Here are the actual values and math I used, either using He et al 2016 estimates of the PM/mortality relationship or the more conservative 1% change in mortality per 1 ug/m3 PM2.5 estimate. To calculate the % change in mortality rate from the observed change in PM2.5, I multiply (a) by (c). This number is then multiplied by the baseline monthly mortality rate in (d) to get the total change in the mortality rate, which is then multiplied by the total affected population in each age group (e*f).
age group | reduction in monthly pm2.5 | % change in monthly mortality rate per 10 ug pm 10 | % change in mortality per 1 ug PM2.5 | baseline monthly mortality rate per 100,000 for each age group | population in each age group (100,000s) | percent of population affected | two month reduction in mortality |
(a) | (b) | (c) | (d) | (e) | (f) | (g) | |
Using He et al 2016 PM10 estimates in (b) | |||||||
under 5 | -10 | 20 | 2.9 | 17.1 | 839.3 | 0.5 | -4097 |
over 70 | -10 | 10 | 1.4 | 523.8 | 981.1 | 0.5 | -73421 |
total | -77518 | ||||||
Using 1%/ug PM2.5 estimates in (c) | |||||||
under 5 | -10 | 1.0 | 17.1 | 839.3 | 0.5 | -1434 | |
over 70 | -10 | 1.0 | 523.8 | 981.1 | 0.5 | -51395 | |
total | -52829 |
To get the estimates in (a), I observe daily data for four chinese cities back to Jan 1 2016. I define a COVID-19 treatment dummy equal to one if the year==2020, and then run a panel regression of daily PM2.5 on the treatment dummy plus city-by-day-of-year fixed effects.
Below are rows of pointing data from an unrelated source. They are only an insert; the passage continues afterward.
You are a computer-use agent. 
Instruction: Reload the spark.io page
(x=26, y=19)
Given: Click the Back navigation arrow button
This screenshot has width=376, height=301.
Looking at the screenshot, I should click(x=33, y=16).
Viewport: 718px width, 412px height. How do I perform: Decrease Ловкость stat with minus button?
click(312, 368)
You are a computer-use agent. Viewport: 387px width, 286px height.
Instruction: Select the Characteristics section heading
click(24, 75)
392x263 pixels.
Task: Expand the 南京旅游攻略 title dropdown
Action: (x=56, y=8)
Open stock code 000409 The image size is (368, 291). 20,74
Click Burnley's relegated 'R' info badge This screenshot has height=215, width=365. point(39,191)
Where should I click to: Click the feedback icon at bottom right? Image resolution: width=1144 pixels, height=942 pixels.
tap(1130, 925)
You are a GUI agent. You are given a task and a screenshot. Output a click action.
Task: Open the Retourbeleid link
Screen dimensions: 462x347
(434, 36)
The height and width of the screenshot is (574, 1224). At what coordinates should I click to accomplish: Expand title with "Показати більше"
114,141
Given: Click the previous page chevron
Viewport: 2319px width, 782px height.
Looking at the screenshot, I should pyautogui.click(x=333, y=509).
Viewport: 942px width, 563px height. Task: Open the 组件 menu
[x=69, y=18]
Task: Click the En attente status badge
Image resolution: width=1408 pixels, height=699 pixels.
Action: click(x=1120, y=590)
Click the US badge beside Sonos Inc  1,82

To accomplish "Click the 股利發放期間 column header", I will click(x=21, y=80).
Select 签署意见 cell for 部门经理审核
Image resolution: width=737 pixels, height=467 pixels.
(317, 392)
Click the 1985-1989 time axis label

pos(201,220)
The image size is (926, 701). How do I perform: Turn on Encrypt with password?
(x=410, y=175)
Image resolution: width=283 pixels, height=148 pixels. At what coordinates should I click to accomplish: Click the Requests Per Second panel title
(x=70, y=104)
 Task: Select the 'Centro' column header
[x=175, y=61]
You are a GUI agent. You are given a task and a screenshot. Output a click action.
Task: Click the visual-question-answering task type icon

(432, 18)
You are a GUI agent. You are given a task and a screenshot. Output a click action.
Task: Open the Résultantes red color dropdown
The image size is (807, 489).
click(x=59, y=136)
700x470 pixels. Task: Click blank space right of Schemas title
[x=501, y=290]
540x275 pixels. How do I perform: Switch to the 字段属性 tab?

The sample is all days in Jan-early March. Basically this calculates the daily PM2.5 difference between 2020 and 2016-19, averaged across all sites and days. I can run this on the daily data or on the 7-day running mean, and with city-by-d.o.y fixed effects or city + d.o.y fixed effects and I get answers that are all between 15-18 ug/m3 reductions in PM2.5. We very conservatively round this number down to 10 in column (a).
What are some of the key assumptions in my overall analysis? There are lots:
- This is only the partial effect of air pollution; it is by no means the overall effect of COVID-19 on mortality. Indeed, the broader disruption caused by COVID-19 could cause many additional deaths that are not directly attributable to being infected with the virus -- e.g. due to declines in households' economic wellbeing, or to the difficulty in accessing health services for non-COVID illnesses. Again, I am absolutely not saying that pandemics are good for health.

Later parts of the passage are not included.